Example 102 1,3,5-Trimethyl-1H-pyrazole-4-carboxylic acid {4-[3-cyclopropylmethyl-1-(2-fluorobenzyl)-2,6-dioxo-2,3,6,7-tetrahydro-1H-purin-8-ylmethyl]-phenyl}-methyl-amide A mixture of 1,3,5-trimethyl-1H-pyrazole-4-carboxylic acid (71 mg, 0.46 mmol) in dichloromethane (2.5 mL) at 0 C. was treated with triphenylphosphine (145 mg, 0.55 mmol) and N-chlorosuccinimide (74 mg, 0.55 mmol). This mixture was stirred at 0 C. for 30 min and then was warmed to 25 C. for 10 min. At this time, the reaction was treated with a solution of 3-cyclopropylmethyl-1-(2-fluoro-benzyl)-8-(4-methylamino-benzyl)-3,7-dihydro-purine-2,6-dione (400 mg, 0.92 mmol) in dichloromethane (2.5 mL). The reaction was stirred at 25 C. for 24 h. At this time, the reaction was diluted with dichloromethane (50 mL) and then was washed with a saturated aqueous sodium bicarbonate solution (1*50 mL). The aqueous layer was re-extracted with dichloromethane (2*50 mL). The combined organics were dried over magnesium sulfate, filtered, and concentrated in vacuo. Flash chromatography (Merck Silica gel 60, 230-400 mesh, 3:97 methanol/dichloromethane) afforded impure product. The resulting residue was purified by HPLC (15-60% acetonitrile/water (0.075% trifluoroacetic acid in both solvents) over 40 min). Fractions with the desired product were combined and concentrated in vacuo. The resulting residue was diluted with dichloromethane (50 mL) and was washed with a saturated aqueous sodium bicarbonate solution (50 mL). The water layer was re-extracted with dichloromethane (2*50 mL). The organic layers were combined and dried with magnesium sulfate, filtered and concentrated under reduced pressure. The resulting solid was dried in vacuo for 24 h to afford 1,3,5-trimethyl-1H-pyrazole-4-carboxylic acid {4-[3-cyclopropylmethyl-1-(2-fluoro-benzyl)-2,6-dioxo-2,3,6,7-tetrahydro-1H-purin-8-ylmethyl]-phenyl}-methyl-amide (169 mg, 65%) as a white solid: (ES)+-HRMS m/e calcd for C31H32N7O3F (M+H)+ 570.2623, found 570.2619.

At the same time, in my other blogs, there are other synthetic methods of this type of compound, 1,3,5-Trimethyl-1H-pyrazole-4-carboxylic acid, and friends who are interested can also refer to it.

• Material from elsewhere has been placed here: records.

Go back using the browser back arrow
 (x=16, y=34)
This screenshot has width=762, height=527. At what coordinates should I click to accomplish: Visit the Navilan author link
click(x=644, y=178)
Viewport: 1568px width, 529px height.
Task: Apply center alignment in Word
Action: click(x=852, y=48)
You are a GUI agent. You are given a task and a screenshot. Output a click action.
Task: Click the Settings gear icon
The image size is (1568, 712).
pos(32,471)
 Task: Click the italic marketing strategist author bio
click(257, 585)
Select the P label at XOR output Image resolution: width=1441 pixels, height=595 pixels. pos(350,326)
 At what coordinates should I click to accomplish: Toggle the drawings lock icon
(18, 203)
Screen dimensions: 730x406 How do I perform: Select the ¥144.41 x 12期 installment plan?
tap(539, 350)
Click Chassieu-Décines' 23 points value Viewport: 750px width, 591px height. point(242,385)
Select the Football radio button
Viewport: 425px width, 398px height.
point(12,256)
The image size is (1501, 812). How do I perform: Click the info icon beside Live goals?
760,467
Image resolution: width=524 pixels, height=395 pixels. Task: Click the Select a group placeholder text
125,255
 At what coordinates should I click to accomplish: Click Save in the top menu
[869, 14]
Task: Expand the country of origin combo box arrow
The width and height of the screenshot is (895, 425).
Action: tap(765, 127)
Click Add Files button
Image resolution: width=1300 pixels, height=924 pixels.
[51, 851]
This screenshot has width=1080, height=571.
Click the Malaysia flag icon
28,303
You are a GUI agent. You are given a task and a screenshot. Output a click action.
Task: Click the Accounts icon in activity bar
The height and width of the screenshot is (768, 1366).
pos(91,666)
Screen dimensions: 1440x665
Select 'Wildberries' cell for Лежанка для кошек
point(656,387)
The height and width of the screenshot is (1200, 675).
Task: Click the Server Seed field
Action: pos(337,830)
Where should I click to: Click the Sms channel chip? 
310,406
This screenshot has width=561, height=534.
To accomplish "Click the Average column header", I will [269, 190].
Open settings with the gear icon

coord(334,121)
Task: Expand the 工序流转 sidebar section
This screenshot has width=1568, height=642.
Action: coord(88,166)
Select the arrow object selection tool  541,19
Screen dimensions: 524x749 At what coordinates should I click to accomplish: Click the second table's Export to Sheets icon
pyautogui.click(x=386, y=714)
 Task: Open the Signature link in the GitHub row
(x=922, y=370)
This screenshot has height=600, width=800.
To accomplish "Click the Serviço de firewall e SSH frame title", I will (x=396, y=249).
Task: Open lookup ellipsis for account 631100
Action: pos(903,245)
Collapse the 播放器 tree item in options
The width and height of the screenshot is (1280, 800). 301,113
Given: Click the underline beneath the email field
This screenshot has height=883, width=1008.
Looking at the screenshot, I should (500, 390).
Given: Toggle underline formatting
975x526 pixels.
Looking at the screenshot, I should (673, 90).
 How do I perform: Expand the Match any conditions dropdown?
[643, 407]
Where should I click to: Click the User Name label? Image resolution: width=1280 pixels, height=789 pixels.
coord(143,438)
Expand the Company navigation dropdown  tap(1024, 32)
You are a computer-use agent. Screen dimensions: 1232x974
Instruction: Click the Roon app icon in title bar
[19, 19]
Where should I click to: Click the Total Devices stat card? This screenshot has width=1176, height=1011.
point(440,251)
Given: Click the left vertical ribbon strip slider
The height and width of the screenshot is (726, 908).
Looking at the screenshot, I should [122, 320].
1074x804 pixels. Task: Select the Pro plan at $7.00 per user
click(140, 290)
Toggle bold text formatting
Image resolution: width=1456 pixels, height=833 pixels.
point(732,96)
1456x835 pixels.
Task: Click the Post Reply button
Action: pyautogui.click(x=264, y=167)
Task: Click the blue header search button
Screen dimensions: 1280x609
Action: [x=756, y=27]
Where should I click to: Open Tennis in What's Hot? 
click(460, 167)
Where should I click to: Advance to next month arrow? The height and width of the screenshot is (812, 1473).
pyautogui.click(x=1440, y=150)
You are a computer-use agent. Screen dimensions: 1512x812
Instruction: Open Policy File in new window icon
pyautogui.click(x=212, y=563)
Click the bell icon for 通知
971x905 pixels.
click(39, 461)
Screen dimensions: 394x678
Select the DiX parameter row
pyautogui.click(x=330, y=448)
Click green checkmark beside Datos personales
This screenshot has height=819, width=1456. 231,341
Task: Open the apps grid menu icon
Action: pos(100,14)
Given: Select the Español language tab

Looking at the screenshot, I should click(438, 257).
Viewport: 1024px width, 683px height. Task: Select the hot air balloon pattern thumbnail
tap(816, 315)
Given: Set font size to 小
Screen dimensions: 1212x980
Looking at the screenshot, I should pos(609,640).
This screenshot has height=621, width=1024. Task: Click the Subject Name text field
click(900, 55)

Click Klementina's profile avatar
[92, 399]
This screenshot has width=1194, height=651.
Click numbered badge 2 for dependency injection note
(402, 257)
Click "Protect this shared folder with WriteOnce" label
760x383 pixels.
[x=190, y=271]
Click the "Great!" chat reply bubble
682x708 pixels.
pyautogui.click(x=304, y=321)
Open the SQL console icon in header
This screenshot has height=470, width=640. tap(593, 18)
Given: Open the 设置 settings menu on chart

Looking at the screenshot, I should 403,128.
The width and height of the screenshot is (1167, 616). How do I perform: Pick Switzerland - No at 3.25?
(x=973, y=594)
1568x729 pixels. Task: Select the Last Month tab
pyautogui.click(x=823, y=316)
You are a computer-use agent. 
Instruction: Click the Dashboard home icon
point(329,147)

Adding some certain compound to certain chemical reactions, such as: 1125-29-7, name is 1,3,5-Trimethyl-1H-pyrazole-4-carboxylic acid, can increase the reaction rate and produce products with better performance than those obtained under traditional synthetic methods. Here is a downstream synthesis route of the compound 1125-29-7. 1125-29-7

General procedure: To a solution of (S)-2,7-dimethyl-3-(3,4,5-trifluorophenyl)-4,5,6,7-tetrahydro-2H-pyrazolo[3,4-c]pyridine (15 mg, 53.3 mumol) (Intermediate 40) in CH2Cl2 (0.48 mL) was added 2-fluoro-6-(2H-1,2,3-triazol-2-yl)benzoic acid (prepared according to methods described in Pat. Pub. No. WO2012145581, Oct. 26, 2012) (12.2 mg, 58.7 mumol), HATU (26.4 mg, 69.3 mumol), and N,N-diisopropylethylamine (27.6 muL, 0.16 mmol). After stirring at room temperature for 30 min, the mixture was concentrated in vacuo and purified by preparative HPLC (XBridge C18 column (5 mum, 100*4.6 mm), mobile phase of 5-95% ACN in 20 mM aqueous NH4OH) to afford the title compound as a white powder (21 mg, 84% yield). MS (ESI): mass calcd. for C23H18F4N6O, 470.1; m/z found, 471.2 [M+H]+. 1H NMR (600 MHz, DMSO-d6) delta 8.19-8.05 (m, 1.62H), 7.93-7.90 (m, 0.40H), 7.87-7.83 (m, 0.91H), 7.74-7.66 (m, 1H), 7.59-7.38 (m, 3H), 5.59-5.49 (m, 0.74H), 4.73-4.62 (m, 0.28H), 4.57-4.51 (m, 0.17H), 3.81 (s, 2.26H), 3.76 (s, 0.22H), 3.70 (s, 0.52H), 3.64-3.52 (m, 0.72H), 3.38-3.17 (m, 0.73H), 3.07-3.00 (m, 0.22H), 2.84-2.76 (m, 0.15H), 2.71-2.60 (m, 0.63H), 2.45-2.22 (m, 1.47H), 1.47 (d, J=6.7 Hz, 2.28H), 1.35 (d, J=6.8 Hz, 0.6H).

Chemical properties determine the actual use. Each compound has specific chemical properties and uses. We look forward to more synthetic routes in the future to expand reaction routes of 1,3,5-Trimethyl-1H-pyrazole-4-carboxylic acid.